Verilen Metin -
##############################
Herkesin Bir Dağı Var
Okuduğunuz yazı Günün Yazısı olarak seçilmiştir.
En son 1980’nin yaz ayında gitmiştim doğup büyüdüğüm yerlere. Aradan uzun bir zaman dilimi geçmişti, bir yabancıydım artık ne ben onları ne de onlar beni tanıyordu bir kaç yaşlının dışında.
Caferli’ye gittiğimde Munzur yaylalarına çıkmaya karar verdim, hem de yalnız ve yürüyerek. Koyları, vadileri, mağaraları geze geze. Bu bir macera değildi benim için, kendimi arayış ve algılayış biçimiydi belki. Çocukluğumu, ilk gençliğimi aramanın, bulmanın, yaşamanın biçimiydi.
Bu dağlar benim dağlarımdı, çocukluğumun geçtiği, oralarda unutup kaldığım kendimi arayacaktım… Ben o dağlarda doğmuş, o dağlarda büyümüş ve o dağlarda kar suyuyla yıkanmış, rüzgarla oynamıştım. O dağlarda mutluluğu, sevinci tatmıştım.
Yönümü Munzur’a çevirdiğimde içimde aydınlık bir ışığın parladığını hissettim, dağlara doğru yürürken hoş bir dinginlik içindeydim, içim kıpır kıpırdı. Kuşlar gibi hafif hissediyordum kendimi.
Gövdemi takıp yüreğimin peşine, yürüdüm dağlara doğru. Her adımım yavaş yavaş beni oraya çıkarıyordu. Anladım ki, nerede yaşarsa yaşasın insan eninde-sonunda kökünü arar, kökünün peşine düşermiş…
Vurdum kendimi yollara, koştukça coştum, coştukça koştum. Ele avuca sığmayan küçük yaramaz bir çocuk gibi. Taa ki, acıkıp bir pınar başında oturuncaya kadar.
##############################
Verilen Kayıtlar -
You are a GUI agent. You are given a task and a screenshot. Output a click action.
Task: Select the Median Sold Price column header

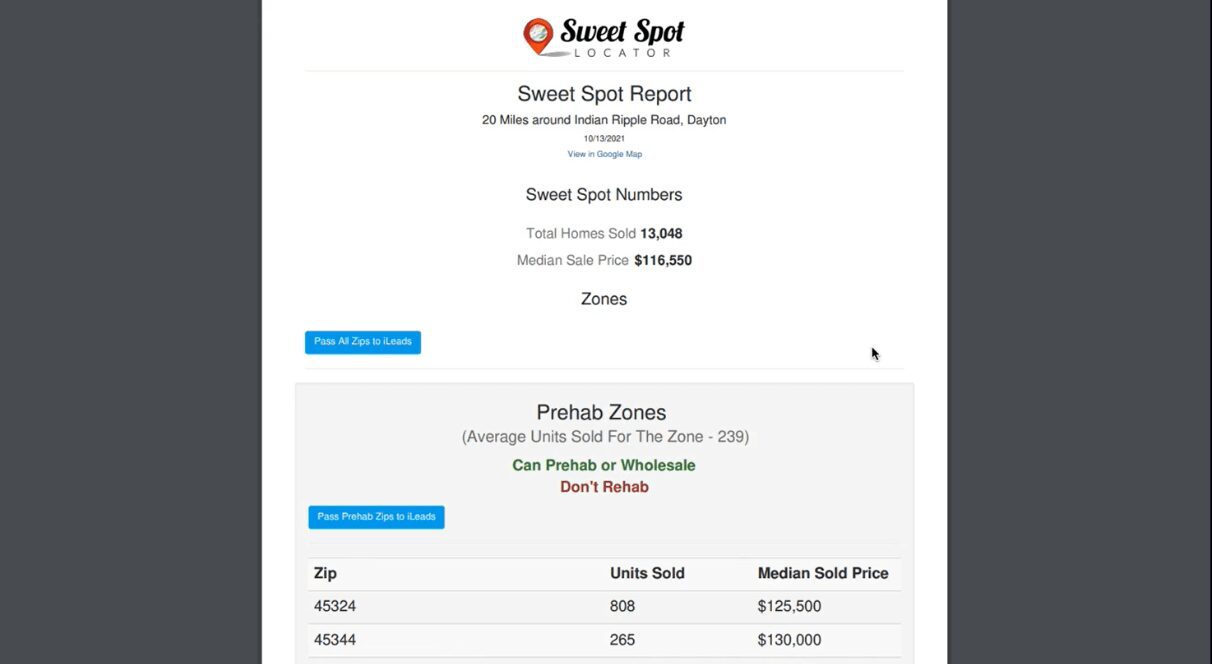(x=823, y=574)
##############################
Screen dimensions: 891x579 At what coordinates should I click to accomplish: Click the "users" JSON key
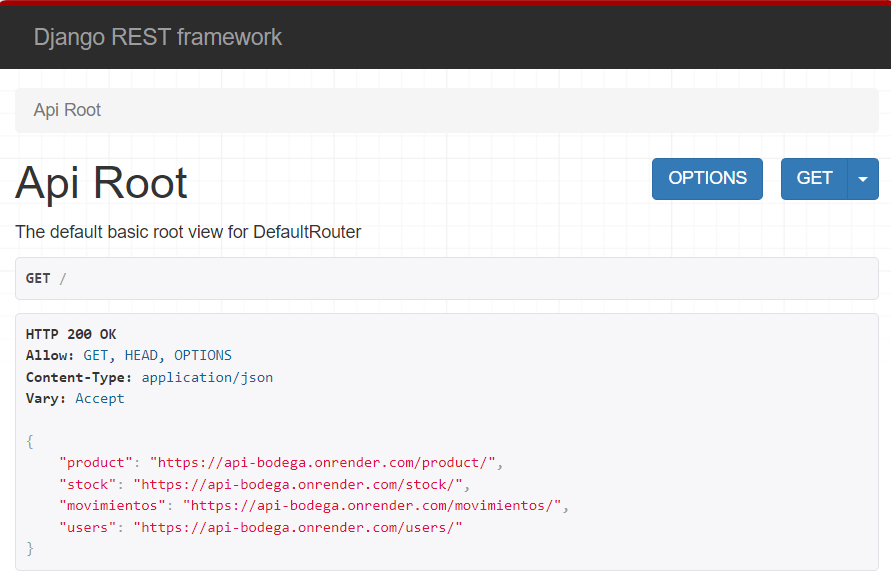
##############################
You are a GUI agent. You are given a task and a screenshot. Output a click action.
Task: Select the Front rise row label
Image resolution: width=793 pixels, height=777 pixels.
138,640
##############################
Yapılacak İş -
Metne göre aşağıdaki soruları yanıtlayın:
(a) Anlatıcı doğup büyüdüğü yerlere en son ne zaman gitmişti?
(b) Anlatıcı Munzur yaylalarına nasıl çıkmaya karar verdi?
(c) Anlatıcı yollarda ne zamana kadar koştu?
Kayıtlar burada kullanılmayacak.

Yanıt -
(a) 1980'in yaz ayında.
(b) Yalnız ve yürüyerek.
(c) Acıkıp bir pınar başında oturuncaya kadar.